_Dataset records:_
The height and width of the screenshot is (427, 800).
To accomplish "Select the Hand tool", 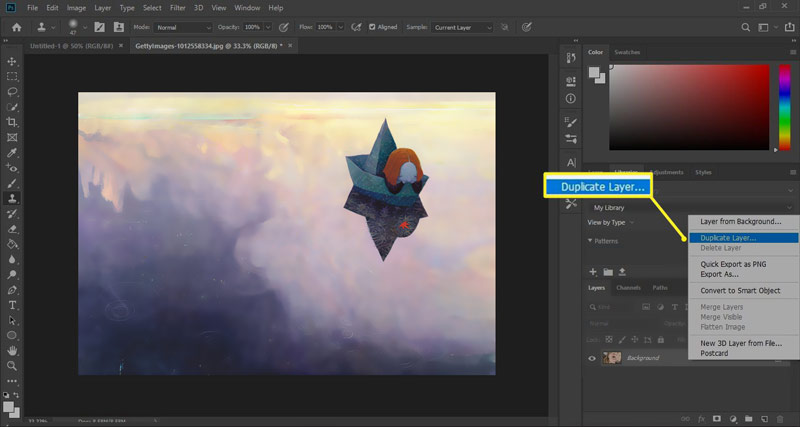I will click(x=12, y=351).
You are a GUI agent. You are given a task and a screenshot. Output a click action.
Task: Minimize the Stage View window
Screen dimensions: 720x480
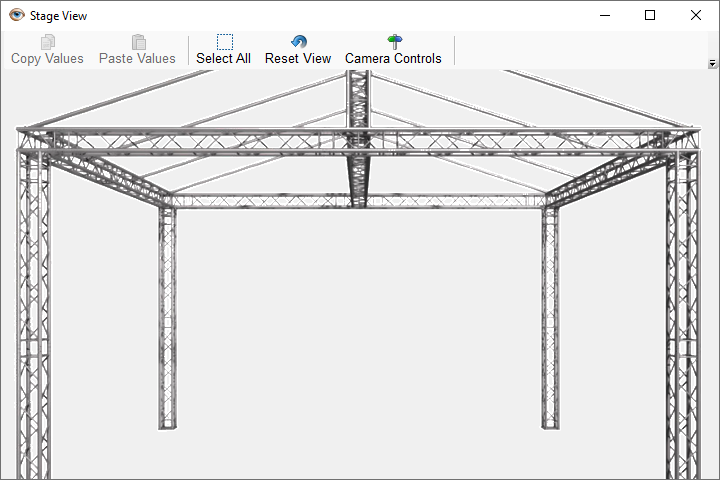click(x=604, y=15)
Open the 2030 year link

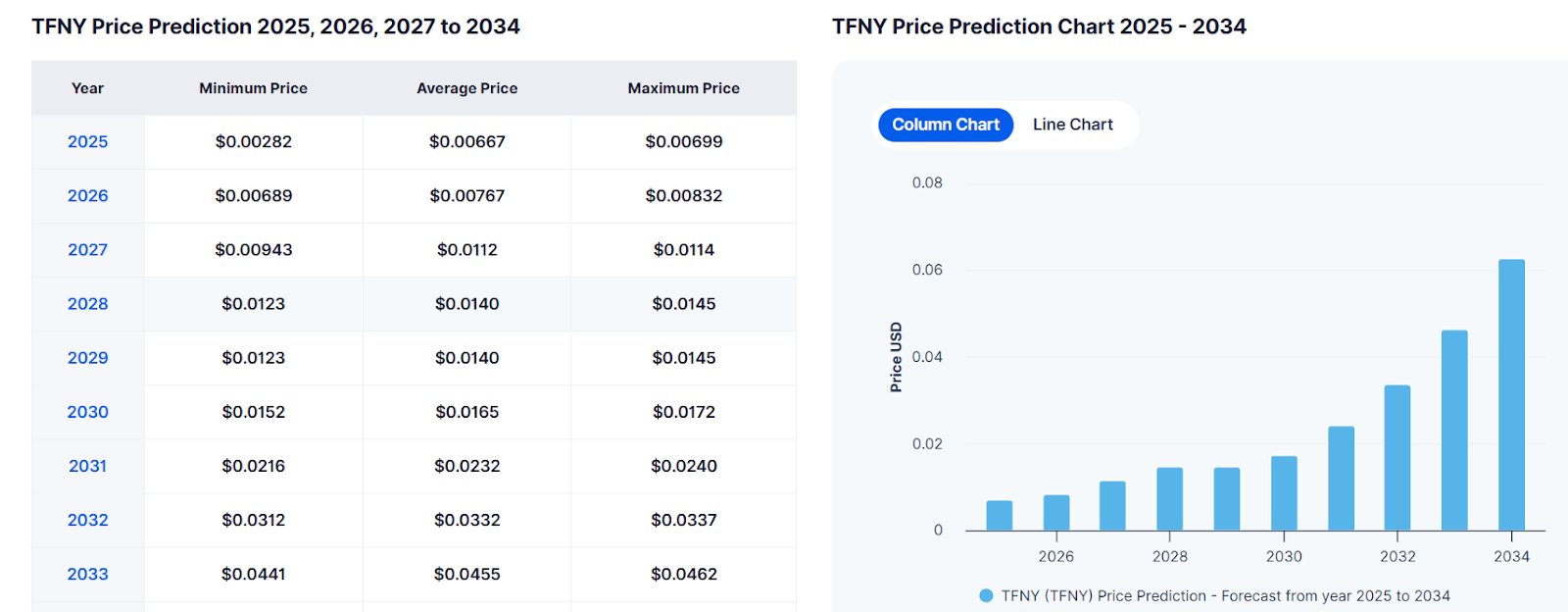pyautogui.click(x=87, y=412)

_Task goal:_ Only the lines from the one with "You are a GUI" through the final line of the entries above are to be repeated, exactly as written and without pictures.

_Output:_
You are a GUI agent. You are given a task and a screenshot. Output a click action.
Task: Minimize the Stage View window
Screen dimensions: 720x480
click(x=604, y=15)
Open the 2030 year link

pyautogui.click(x=87, y=412)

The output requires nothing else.